Net interest income increased $3.0 million or 18.4% to $19.3 million for the six months ended June 30, 2007 compared to $16.3 million for the six months ended June 30, 2006. The net interest margin for the six months ended June 30, 2007 was 4.17% versus 4.41% for the six months ended June 30, 2006. The overall decrease in the net interest margin is primarily due to cost of funds increasing at a faster rate than the increase in earning asset rates.

Non Interest Income
Total non-interest income decreased slightly for the three months ended June 30, 2007 compared to the three months ended June 30, 2006. The major components of non-interest income include saleable mortgage loan fee income, service charge income and other income. Residential mortgage volume remained stable, providing fee income of $463 thousand for the second quarter of 2007 as compared to $440 thousand for the second quarter of 2006. Service charge income remained steady for the second quarter of 2007 compared to the second quarter 2006. Other operating income decreased slightly to $790 thousand for the second quarter of 2007, compared to $804 thousand for the second quarter of 2006. The decrease in other operating income is due primarily to a net loss on sale of securities of $139 thousand for the second quarter of 2007.

Non-interest income for the six months ending June 30, 2007 was $4.8 million compared to $4.3 million for the same period in 2006, an increase of 11.6% or $500 thousand. Other operating income increased by $600 thousand for the six months ended June 30, 2007 compared to the same period in 2006. This increase is due primarily to a year to date net gain on sale of securities of $139 thousand and an increase in the cash surrender value of bank owned life insurance of $196 thousand.

Non Interest Expense
Total non-interest expense increased $600 thousand or 9.1% to $7.2 million for the three months ended June 30, 2007 from $6.6 million for the three months ended June 30, 2006. All of the components of non-interest expense (salaries and benefits, occupancy, and other expenses) increased slightly for the three months ended June 30, 2007 compared to the same period ending June 30, 2006. The increases are due primarily to continued growth of the company and expansion of our infrastructure.

Total non-interest expense increased $1.6 million or 12.6% to $14.3 million for the six months ended June 30, 2007 from $12.7 million for the six months ended June 30, 2006. The increase in non-interest expense is attributable mainly to the increase in salaries and benefits of $1 million, an increase in occupancy and equipment expense of $200 thousand and an increase in other expenses of $500 thousand. The $500 thousand increase in other expense is due primarily to an increase in state and local taxes of $241 thousand and an increase in advertising and public relations expense of $161 thousand.

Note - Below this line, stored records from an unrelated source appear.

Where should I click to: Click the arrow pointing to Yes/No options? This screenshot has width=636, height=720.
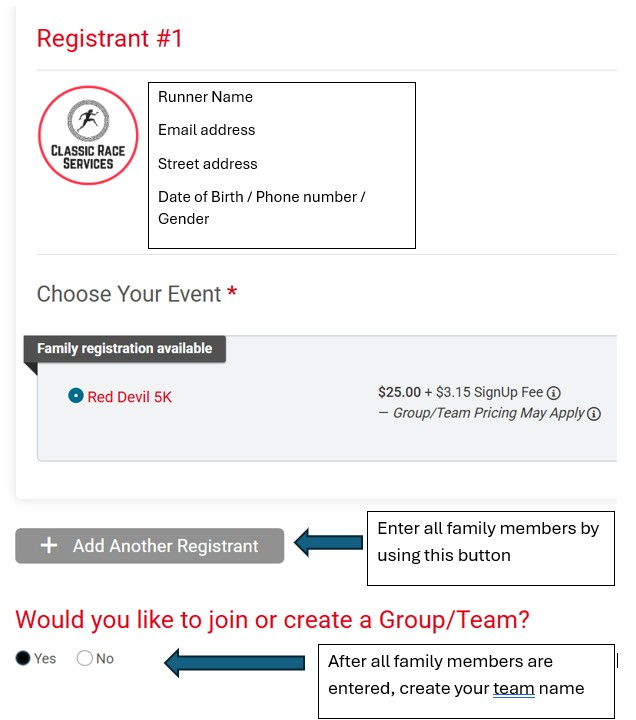pos(234,661)
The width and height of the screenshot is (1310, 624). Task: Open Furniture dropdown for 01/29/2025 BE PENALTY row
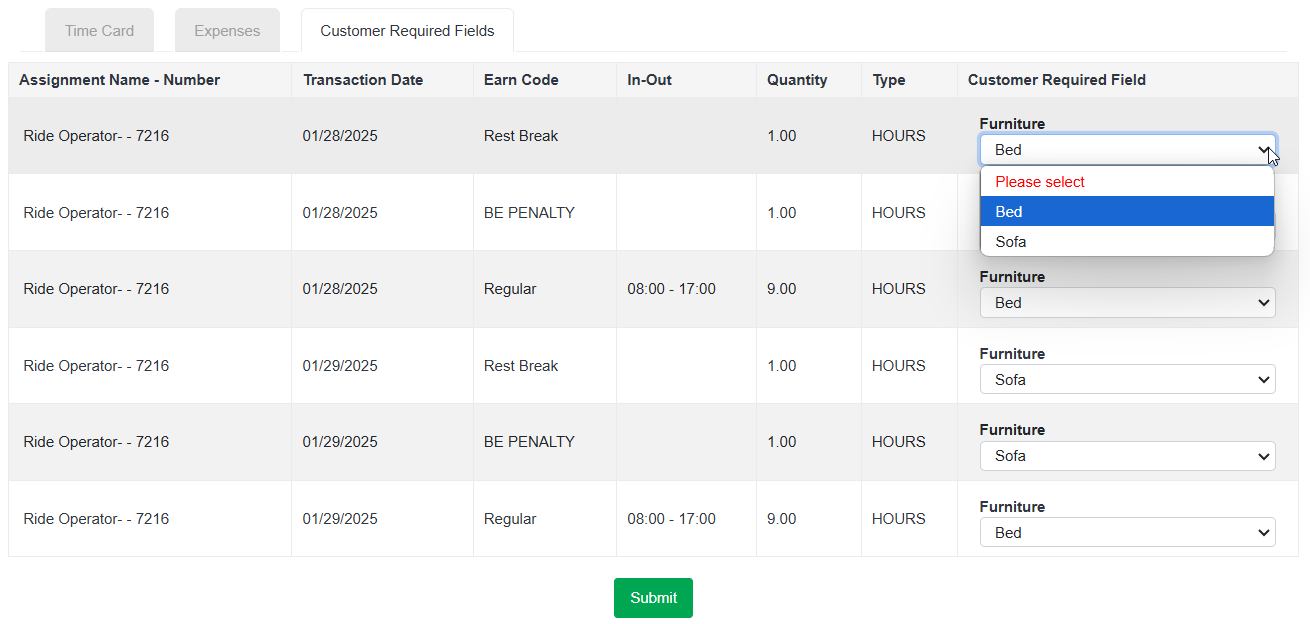tap(1127, 456)
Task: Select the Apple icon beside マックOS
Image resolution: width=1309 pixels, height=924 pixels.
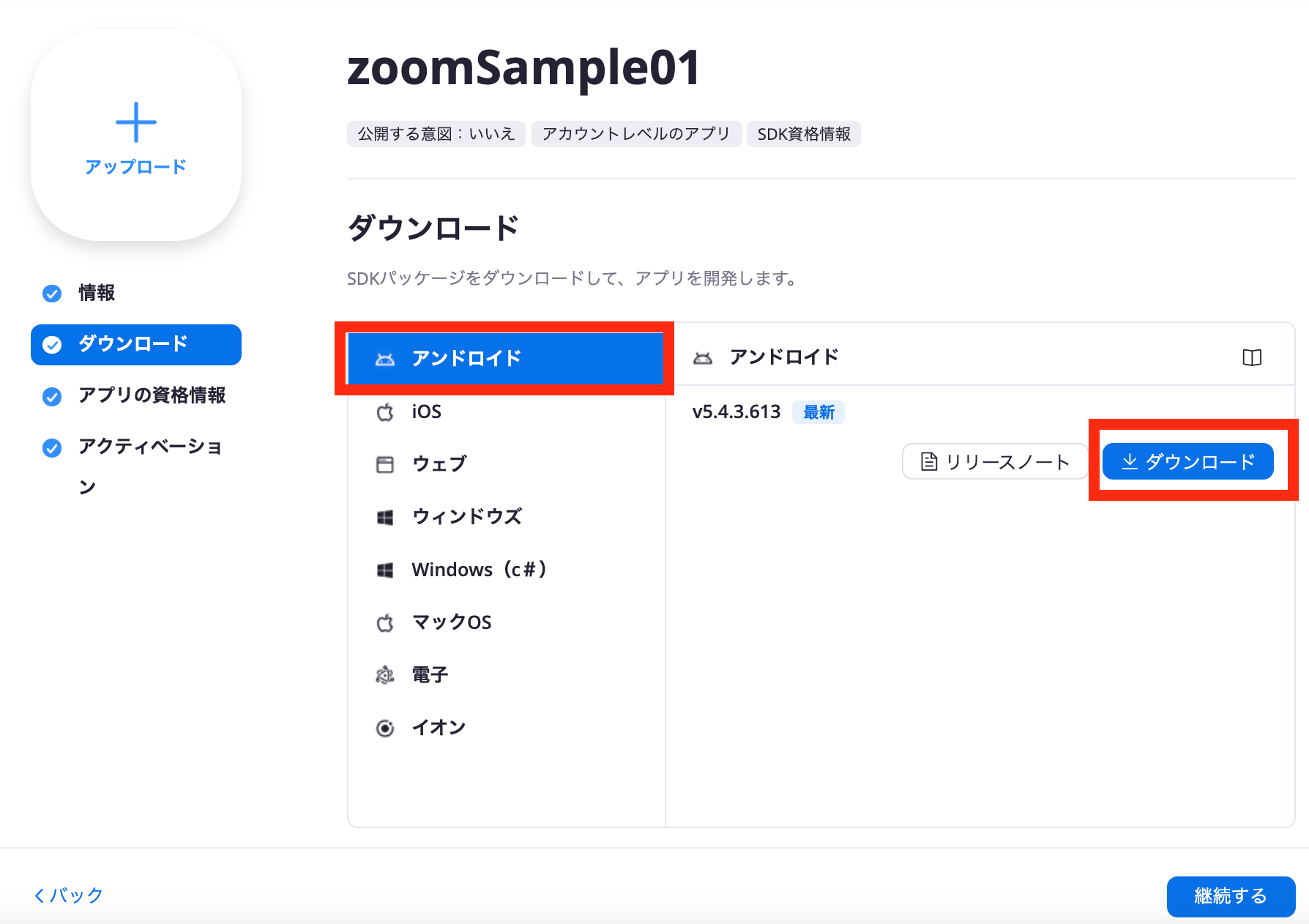Action: pyautogui.click(x=384, y=622)
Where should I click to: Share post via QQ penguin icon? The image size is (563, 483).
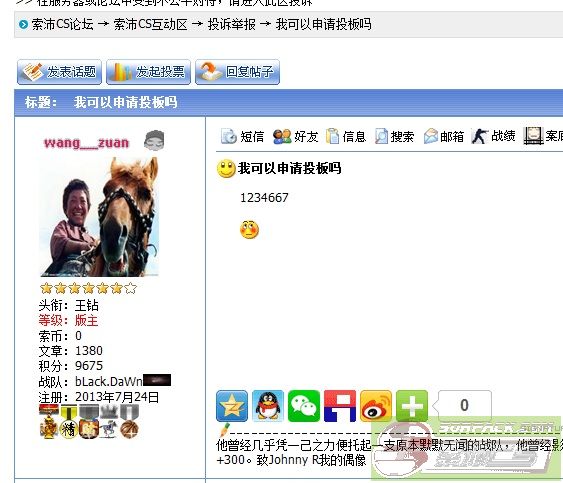(268, 406)
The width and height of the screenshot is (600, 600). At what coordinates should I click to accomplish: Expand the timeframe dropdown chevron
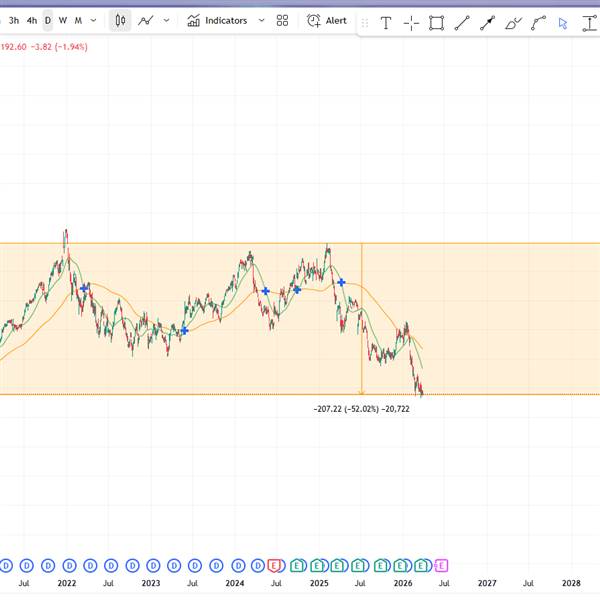(94, 20)

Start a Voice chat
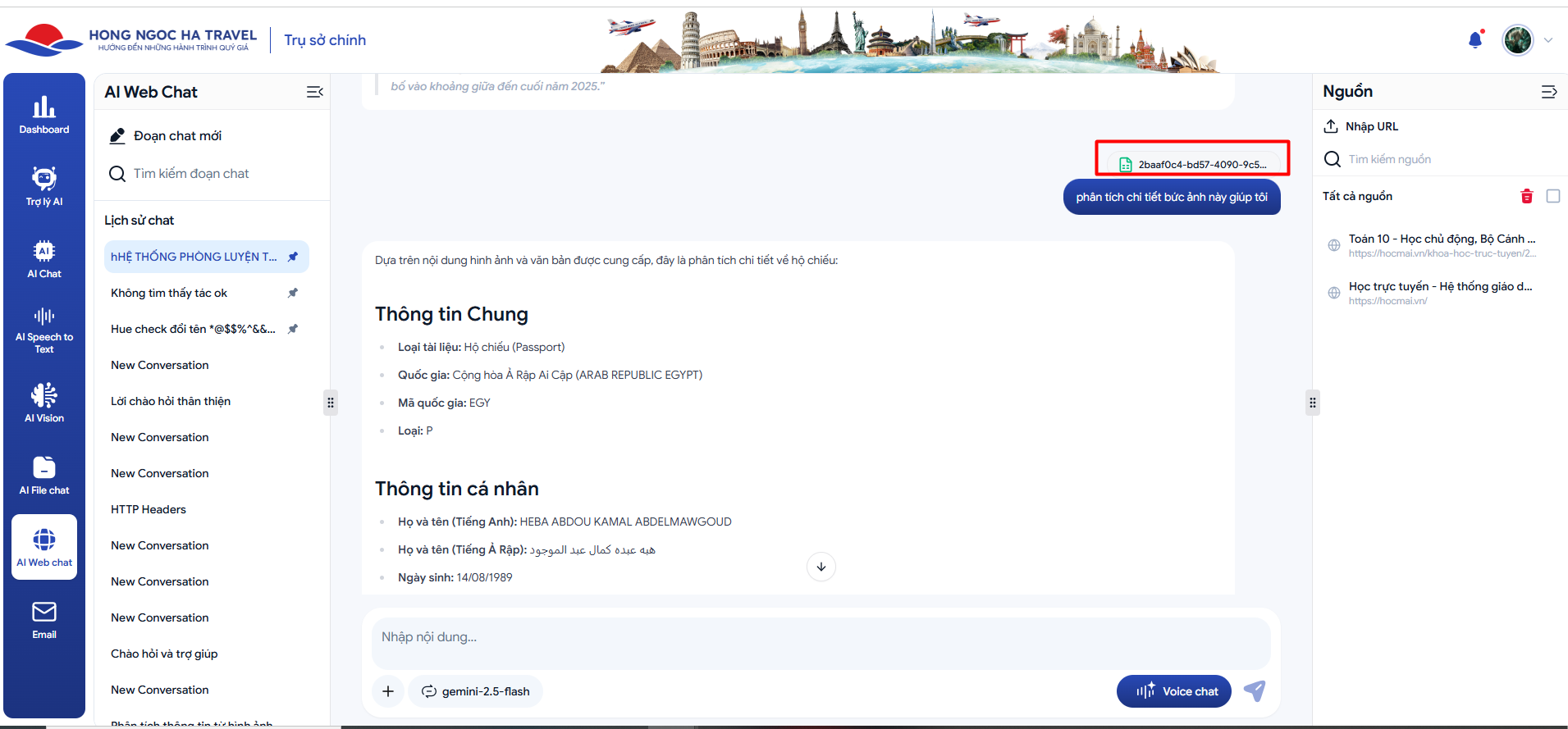1173,691
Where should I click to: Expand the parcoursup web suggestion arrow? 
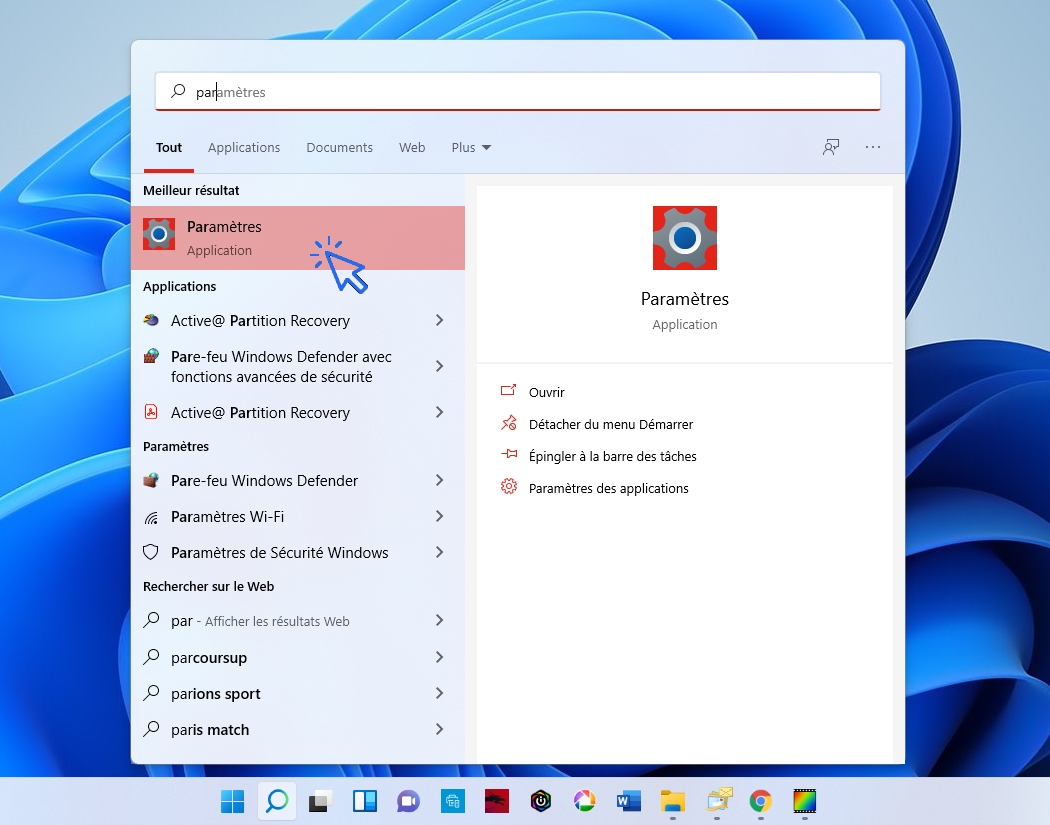click(439, 658)
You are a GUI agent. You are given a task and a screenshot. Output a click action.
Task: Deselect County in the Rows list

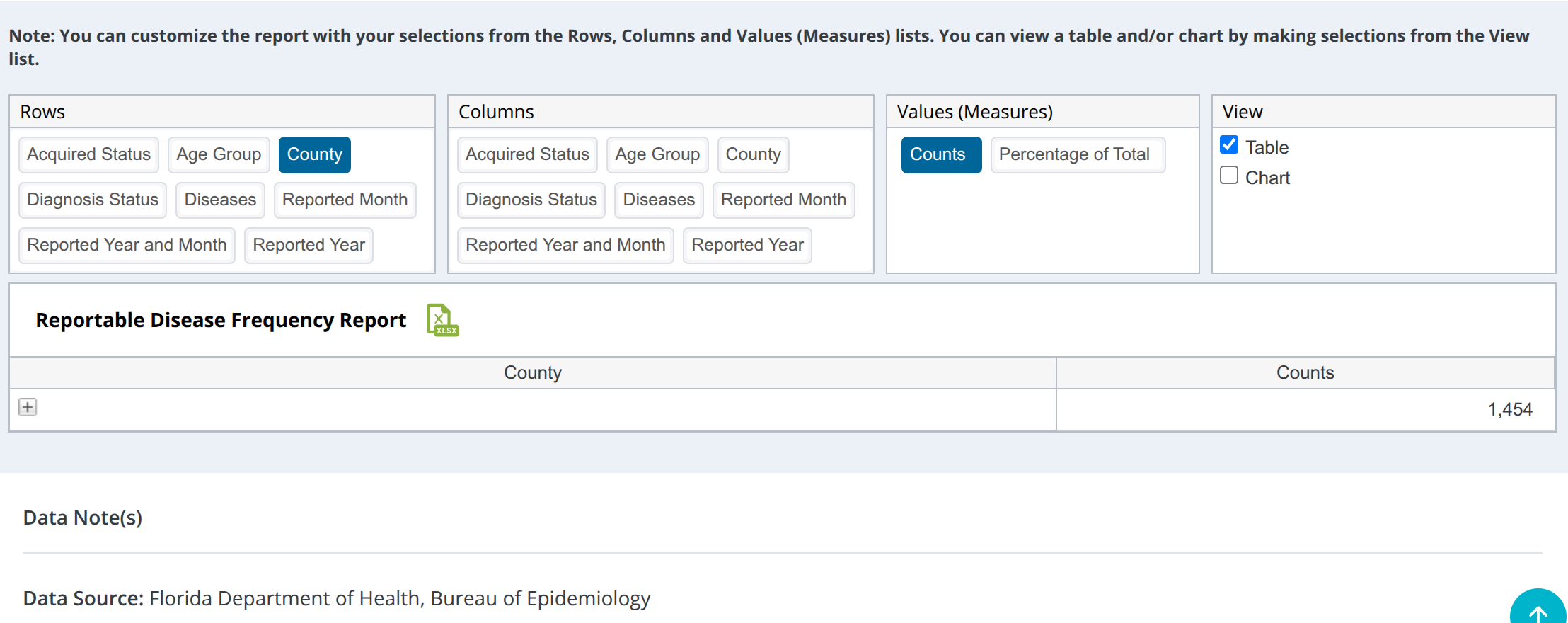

About Venture Financial Group
Venture Financial Group, through its wholly owned subsidiary Venture Bank, has 18 offices in four western Washington counties and offers a full spectrum of financial services including commercial, construction, residential and consumer lending, deposit products and other banking services. Further information about Venture Bank may be found at www.venture-bank.com.

 

Note Regarding Forward-Looking Information
This press release includes forward-looking statements within the meaning of the "Safe-Harbor" provisions of the Private Securities Litigation Reform Act of 1995, which management believes are a benefit to shareholders. These statements are necessarily subject to risk and uncertainty and actual results could differ materially due to certain risk factors, including those set forth from time to time in the Company’s filings with the Securities and Exchange Commission. You should not place undue reliance on forward-looking statements and we undertake no obligation to update any such statements. We make forward-looking statements in this press release regarding asset quality.